Die Künstler Nigel Henri und Dagmar Schmidt sind seit fast zwanzig Jahren befreundet.

Beide Künstler sind schon eine ganze Weile miteinander befreundet, seitdem sie sich Anfang des neuen Jahrtausends bei einer internationalen Kunstaktion in Berlin kennenlernten. Dass ihre Bilder auf ideale Weise miteinander harmonieren, bemerken die Besucher im Wehrturm sehr schnell. Und dass es in ihrem jeweiligen malerischen Zusammenspiel von Licht und Farbe sogar eine gemeinsame Erfahrung gibt, ist schließlich jedem klar, der über die sechs Stockwerke des Wehrturms alle Bilder zwei Mal betrachtet hat, einmal beim Hinauf- und dann wieder beim Hinuntergehen.

Nigel Henri (Jahrgang 1967) gefällt dieser ungewöhnliche Kunstort. Allerdings ist es nicht sein erster Aufenthalt in Europa. Sein Kunststudium absolvierte er im englischen Brighton, nachdem er bereits im kindlichen Alter mit seinem künstlerischen Talent in der Familie und in der Schule aufgefallen war. Seitdem hat er immer wieder in verschiedenen europäischen Ländern, aber auch in Kanada, China und Madagaskar seine Werke ausgestellt. Diese Internationalität spiegelt sich wider in seinem künstlerischen Ansatz, in der malerischer Realismus und Elemente der Abstraktion, sinnliche Farblust und grafisches Strukturverlangen, die experimentelle Kraft moderner Kunst und eine traditionelle bildnerische Erdung ganz selbstverständlich ineinander greifen.

Wer einmal die Kraft des Lichtes auf den Seychellen erlebt hat, weiß um die besondere Bedeutung der Farbkraft in der Bestimmung der Dinge. Schon van Gogh hatte vor über hundert Jahren auf dieses Phänomen hingewiesen, als das Licht im Süden Frankreichs seiner Malerei eine völlig neue Dimension gab.
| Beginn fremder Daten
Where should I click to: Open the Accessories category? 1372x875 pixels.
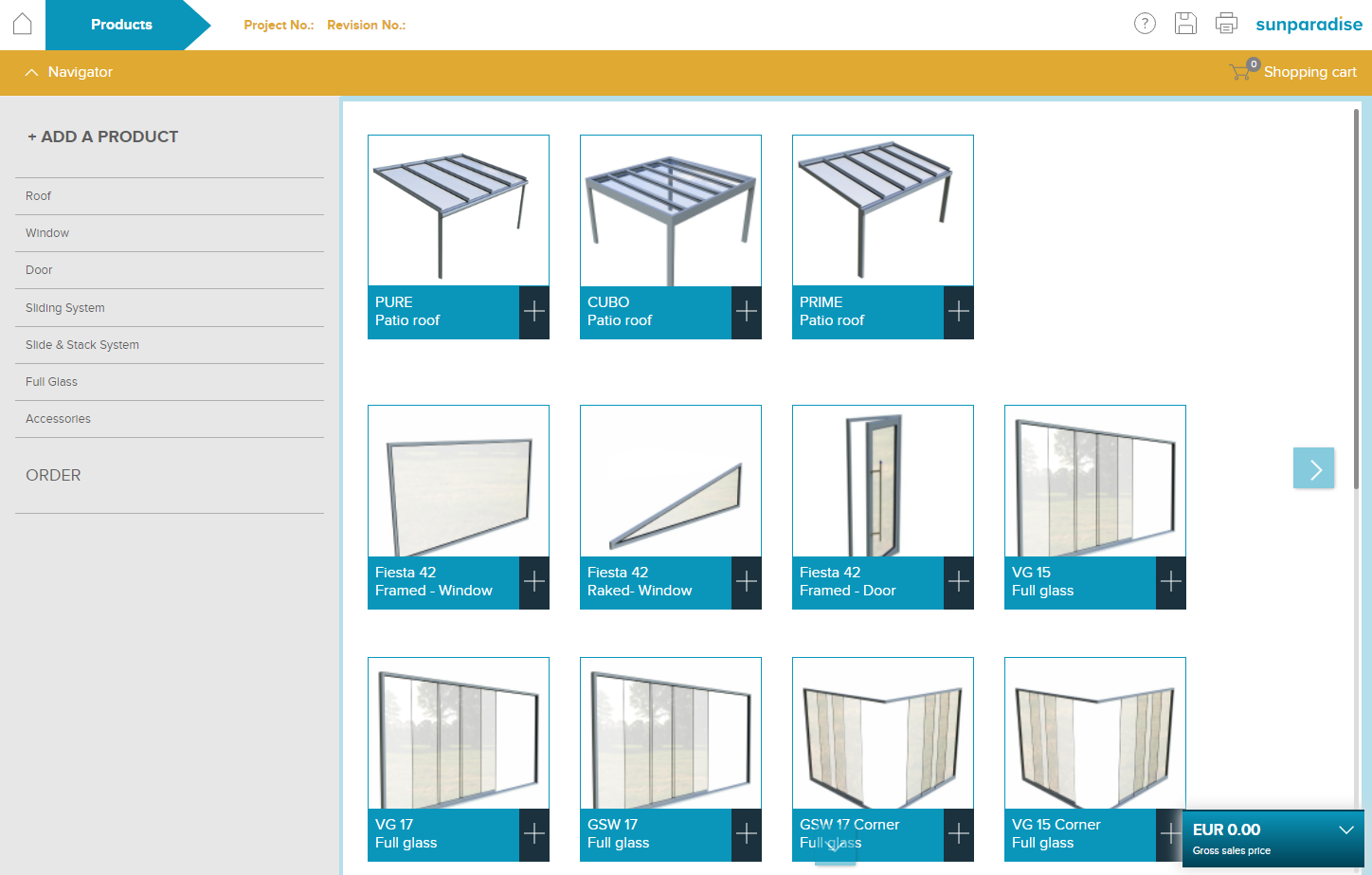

Auch Dagmar Schmidts Farbgebrauch wurde durch ein derart intensives Licht-Erleben entscheidend geprägt. Mit äußerst behutsamen Pinselbewegungen scheint Schmidt (Jahrgang 1956) die schwebende Leichtigkeit des Lichtes einzufangen, wenn sie Fische, Blütenblätter, Bäume und die Häuser in den Straßen der Hauptstadt Victoria malt, nicht selten als eine fein ausgetüftetelte Collage aller Elemente in einem Bild. Zweifellos folgt sie dem expressiven poetischen Geist, den August Macke Anfang des 20. Jahrhunderts während seiner legendären Tunis-Reise vorgezeichnet hat.
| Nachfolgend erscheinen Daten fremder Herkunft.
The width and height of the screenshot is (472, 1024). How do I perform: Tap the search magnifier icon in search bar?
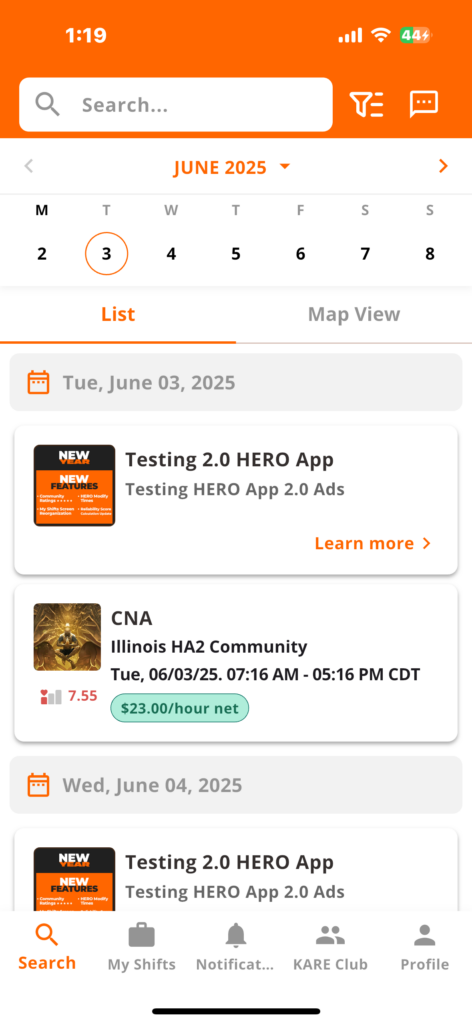click(48, 104)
Und ebenso schwingt die organische Abstraktion von Monets Seerosenbildern aus Schmidts bildnerischen Natur- und Kulturstudien. Wie sie setzt auch Henri mitten im Alltag der Seychellen an, wo üppige Vegetation und Menschenwerk sanfter zusammentreffen als an den meisten Orten Mitteleuropas. Mit dem gleichen Gespür wie er in unterschiedlichen Facetten die menschliche Seite der rund 90 000 Einwohner umfassenden Republik sichtbar macht, bringt er mit abstrahierten Fischen, Salamandern, Schildkröten und Vögeln die Tierwelt des kleinen, erst seit dem Jahr 1976 unabhängigen Inselstaates zum Ausdruck.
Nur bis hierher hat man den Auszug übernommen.